The best gacha games have become a genre in their own right. Find out why people around the world are emptying their wallets for jpegs.
Gacha games originate from the word ガチャポン (Gachapon). These refer to Japanese vending machine capsules in which contain a toy — the gimmick here is that you don’t know which one you’re going to get. Kids all over Japan are spending their precious 100 yen coins, popping open these gacha balls – essentially the Kinder Surprise egg minus the chocolate.
Rolling for characters (like rolling a dice) in these games has replaced getting a plastic toy with virtual units. Weighed down by artificial difficulty and limited gameplay functions, good gacha games don’t come around that often, but when they hit, they really hit. Here’s 10 of the best gacha games to start your journey off.
Arknights is a 2019 gacha game that has surged in popularity since its release. Featuring anime girls set within a dystopian society, the game has some stylish art to draw in players. The game also boasts of a great deal of strategy, where a sharp mind could easily overcome the low paywall. Believe it or not, you don’t need high rarity units to progress in this game.
The game is built upon the tower defence genre – simple to start, but requiring deeper tactical decisions to achieve victory. Each unit is multi-dimensional with proper roles, so the game is more than just assembling a bunch of high attack characters.
BanG Dream! Girls Band Party!/Love Live! School Idol Festival
Both BanG Dream! and Love Live! are music rhythm games featuring idols, rolled via gacha. Featuring more than just catchy digital tunes and intuitive gameplay, both games have become a real-world phenomenon with concerts all around Asia.
In-game performance is determined by maintaining combos and note accuracy, making the game reliant on player skill and not just good units. You will see higher rarity idols generating higher scores, but we can assure you that full combo-ing your favourite songs is just as rewarding.
And some trivia: Yoko Hikasa voices both Akiyama Mio from K-ON! and Udagawa Tomoe from BanG Dream! The in-game band covers the song Don’t Say Lazy which is sung by her character on K-ON!, meaning that Yoko Hikasa had to cover her own singing (which was already different from her usual voice) in another different voice.
Talk about cover-ception.
Brave Frontier was the 2013 gacha game that started bringing the genre across the seas.
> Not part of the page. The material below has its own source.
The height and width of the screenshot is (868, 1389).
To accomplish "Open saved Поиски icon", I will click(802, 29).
Japan just couldn’t keep it to itself, so now we’ve got the rest of the world hooked onto this rising tide in mobile gaming.
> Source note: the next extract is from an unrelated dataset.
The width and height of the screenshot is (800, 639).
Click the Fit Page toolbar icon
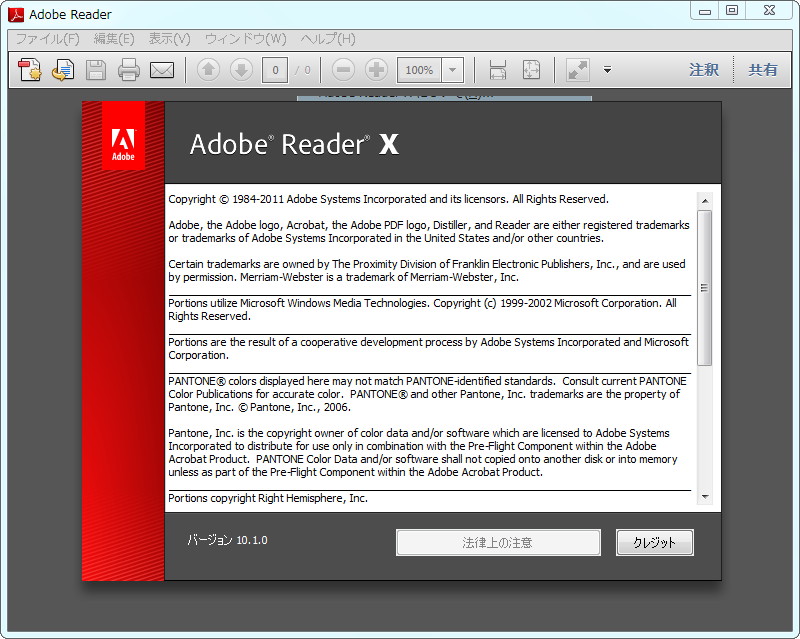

With tons of artificial difficulty and painful rates, this game would eventually lock out players with its soft paywall. Progression was almost impossible without five-star units.
Nonetheless, this game has earned a spot on our list for being the veteran. As a dinosaur from the genre’s earliest years, you can’t help but smile a little when we see that Brave Frontier is still alive and kicking.
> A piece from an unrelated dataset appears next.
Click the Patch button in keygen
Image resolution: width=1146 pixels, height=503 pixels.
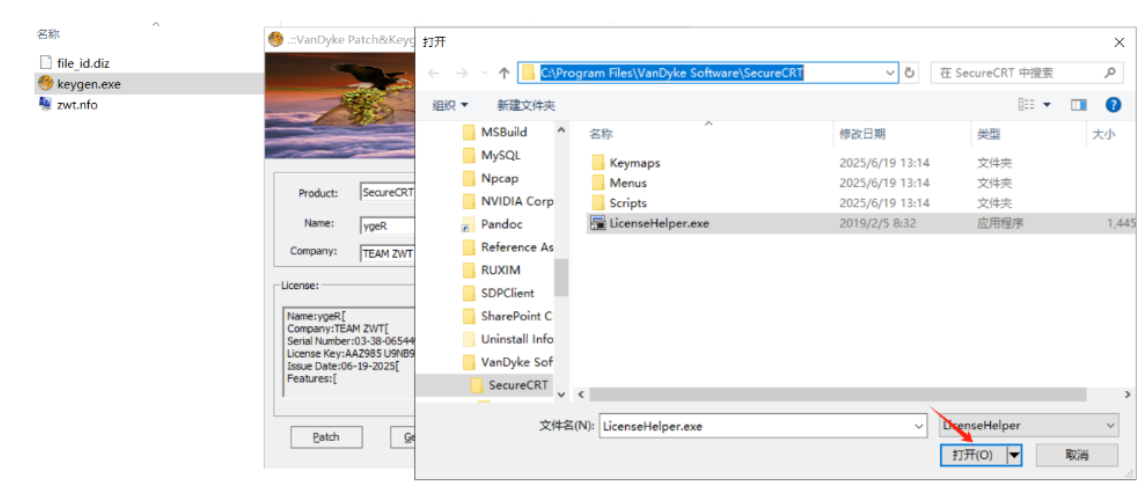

Throughout the years, the game even has scored collaborations with popular anime series including My Hero Academia, Fairy Tail, Samurai Champloo, and Trigun.
What begun as an adult visual novel in 2004 has now grown into a popular franchise. Fate/ Grand Order is the 2015 gacha game branching off the Fate series. This game takes all the original characters and pumps out new ones to entice players into rolling for cute, handsome depictions of historical figures.
If the sheer novelty of seeing King Arthur as an anime girl wasn’t enough, this game actually packs some pretty fun turn-based combat. It has more gameplay elements than Brave Frontier, but the in-game mechanics are still heavily reliant on getting good gacha units.
Fire Emblem Heroes
The Fire Emblem games feature fantasy settings and tactical decisions in turn-based, chess-styled battles. The series spawned 16 main titles games and four spin-offs – one of them made it to the gacha bandwagon. Oh, it’s also responsible for about 100 Super Smash Bros. characters.
Fire Emblem Heroes is a bite-sized version of Fire Emblem modus operandi, with smaller maps and a limited amount of deployable units. Still, it’s true to its roots.
It plays out exactly the same as its main title games, the only exception being you have to collect your units and level them using the gacha system. Asper usual, unit strength is determined by rarity, but this game still requires intelligent strategies. We would say it’s a 50/50 between luck and skill.
Since its 2020 release, Genshin Impact has set the standard for the new era of gacha games. More than just moving jpegs, this one delivers fleshed-out characters to control and fight with. The smooth gameplay and stunning visuals were more than enough to attract hordes of fans from across the globe.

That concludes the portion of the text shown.